Bachmann goes on to write, “While many economists, including Alan Greenspan, and members of Congress were warning that Fannie and Freddie were overexpanded and undercapitalized— a surefire recipe for disaster—Chairmen Frank and Dodd continued to press for increased loan limits and increased portfolios for these mortgage giants.
They also fought vigorously against all efforts to increase oversight of these governmentsponsored enterprises.”
Now is the time to ask questions and, yes, point fingers.
Last time I checked, members of Congress work for us. Why should we be left holding the bag, when as voters we still hold all the cards?
Recent actions by Congress to correct the system have merely privatized profits and socialized loss.
We don’t need more government intervention. Been there, done that: in fact, Einstein had a quip for that, too.
He said, “Insanity is defined as doing the same thing over and over again and expecting different results.”
We need reform: we certainly don’t want to do this again.
Are we teetering somewhere between apathy and dependence?
Perhaps, but it doesn’t have to be that way.
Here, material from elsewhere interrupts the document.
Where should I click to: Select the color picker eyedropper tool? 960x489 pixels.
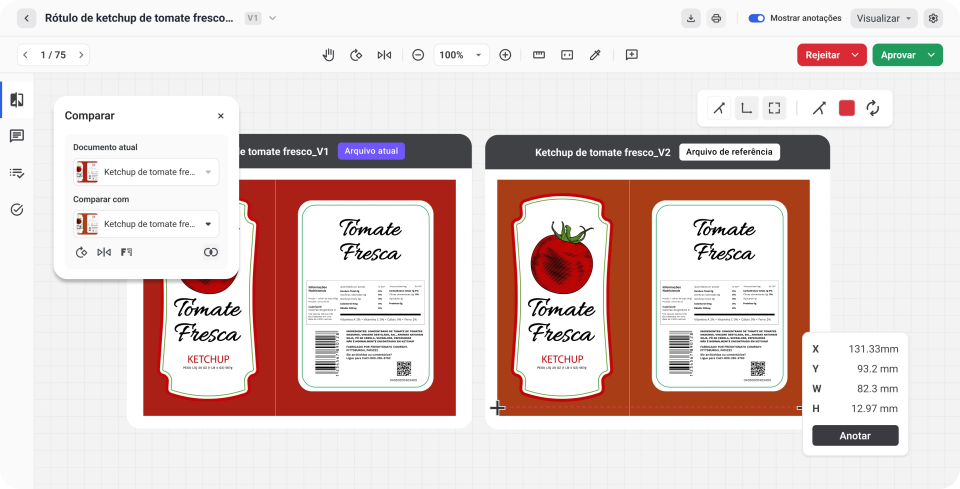click(595, 55)
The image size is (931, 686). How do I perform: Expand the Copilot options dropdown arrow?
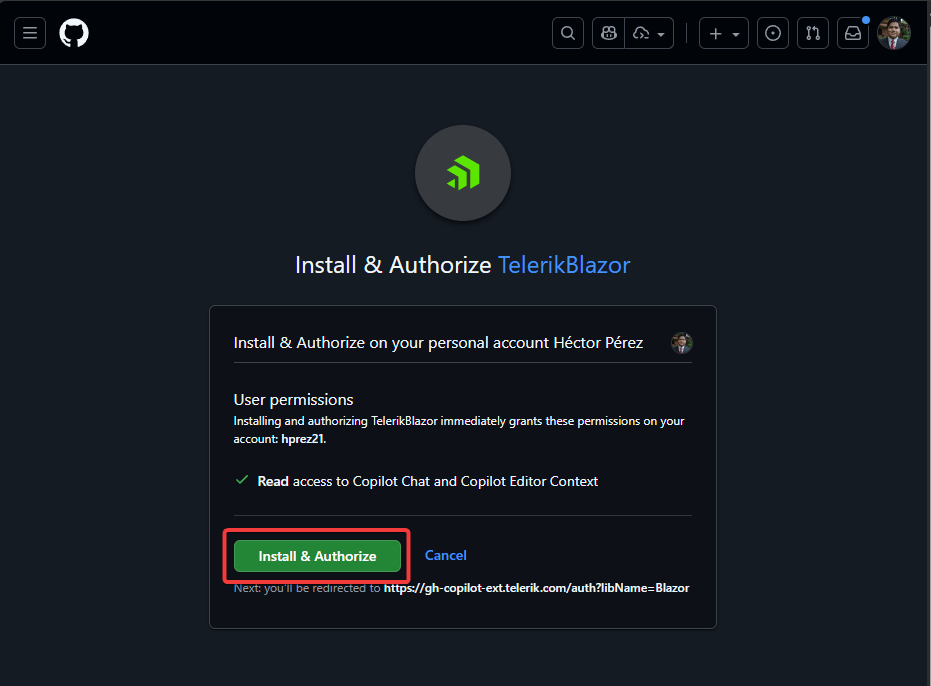(x=661, y=33)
I think it’s high time we write to our representatives in Congress, demand an accounting, and insist that Washington and its lobbyists quit stacking the deck against those of us who have to work for a living.
(“It’s a great time to be a lobbyist,” one radio commentator said last weekend. “Everybody’s hiring.”)
It’s time to reexamine that lobbyist, “get-a-piece-of-the-pie” mentality we all harbor upon occasion.
Demand that our elected representatives in Congress recognize that smart business decisions—not Congressional sleight-of-hand and governmentsponsored enterprises—should fuel our economy.
Then, and only then, can we afford to stand back … and hope that Wall Street isn’t left holding the Dead Man’s Hand.